Zhiguo He is a Chinese financial economist serving as the James Irvin Miller Professor of Finance at the Stanford Graduate School of Business since 2024. He is also a faculty research associate at the National Bureau of Economic Research, executive editor of Review of Asset Pricing Studies, member of the academy committee at the Luohan Academy, and special-term Alibaba Foundation Professor of Finance at Tsinghua University. He was previously a professor of finance at Chicago Booth School of Business. He earned his Ph.D. from the Kellogg School of Management at Northwestern University.

==Research==

He’s research focuses on the implications of agency frictions and debt maturities in financial markets and macroeconomics, especially related to contract theory and banking. His most-cited paper “Intermediary Asset Pricing,” co-authored with Arvind Krishnamurthy, presents a model explaining financial crises in markets with complex securities such as mortgage-backed securities and corporate bonds. Complicating the traditional asset pricing literature, which considers financial intermediaries to be veils for household investors, this paper understands intermediaries to be marginal investors and offers a framework for understanding and evaluating government policies during such a financial crisis.

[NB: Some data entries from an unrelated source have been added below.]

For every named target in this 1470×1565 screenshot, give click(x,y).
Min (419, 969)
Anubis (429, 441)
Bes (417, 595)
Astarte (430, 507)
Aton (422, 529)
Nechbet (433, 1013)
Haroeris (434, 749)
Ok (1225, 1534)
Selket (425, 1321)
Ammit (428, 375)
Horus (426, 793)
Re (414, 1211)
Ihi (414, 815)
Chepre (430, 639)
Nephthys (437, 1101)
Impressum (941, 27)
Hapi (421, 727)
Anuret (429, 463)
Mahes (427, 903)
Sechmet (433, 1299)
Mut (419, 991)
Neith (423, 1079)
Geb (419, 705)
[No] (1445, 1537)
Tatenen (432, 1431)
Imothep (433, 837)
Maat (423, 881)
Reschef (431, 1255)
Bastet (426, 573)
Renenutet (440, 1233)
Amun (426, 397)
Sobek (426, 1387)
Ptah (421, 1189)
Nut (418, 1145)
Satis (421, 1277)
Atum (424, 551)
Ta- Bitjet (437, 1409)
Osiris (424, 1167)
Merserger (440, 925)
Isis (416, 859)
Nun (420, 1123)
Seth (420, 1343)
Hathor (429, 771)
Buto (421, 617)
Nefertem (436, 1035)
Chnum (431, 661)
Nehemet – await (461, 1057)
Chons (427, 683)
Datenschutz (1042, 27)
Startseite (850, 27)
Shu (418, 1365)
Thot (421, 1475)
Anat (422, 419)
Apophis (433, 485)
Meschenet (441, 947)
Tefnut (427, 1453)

More recently, He has been studying rapidly developing Chinese financial markets and cryptocurrency. For example, “The Financing of Local Government in China: Stimulus Loan Wanes and Shadow Banking Waxes,” co-authored with Zhuo Chen and Chun Liu, attributes the rise of shadow banking around 2013 in China to a stimulus loan hangover effect that results from the four-trillion-yuan stimulus package in 2009 and draws parallels to a similar phenomenon in the US national banking era. His paper on cryptocurrency, “Decentralized Mining in Centralized Pools,” co-authored with L. William Cong and Jiasun Li, highlights that while risk sharing leads to the consolidation of mining pools, over-consolidation of mining pools is not a concern as long as miners can freely allocate their hash rates.

==Awards==

In 2008, He received the Lehman Brothers Fellowship for Research Excellence in Finance and in 2014, he received a Sloan Research Fellowship. He has won both top paper prizes from the Journal of Finance: he won the Brattle Group First Prize in 2012 for his paper “Rollover Risk and Credit Risk,” co-authored with Wei Xiong, and again in 2021 for his paper “Leverage Dynamics without Commitment,” co-authored with Peter DeMarzo; he won the 2014 Amundi Smith-Breeden First Prize for his paper “A Theory of Debt Maturity: The Long and Short of Debt Overhang,” co-authored with Douglas Diamond. He was also named a Rising Star at Fordham University’s 2018 Rising Stars Conference.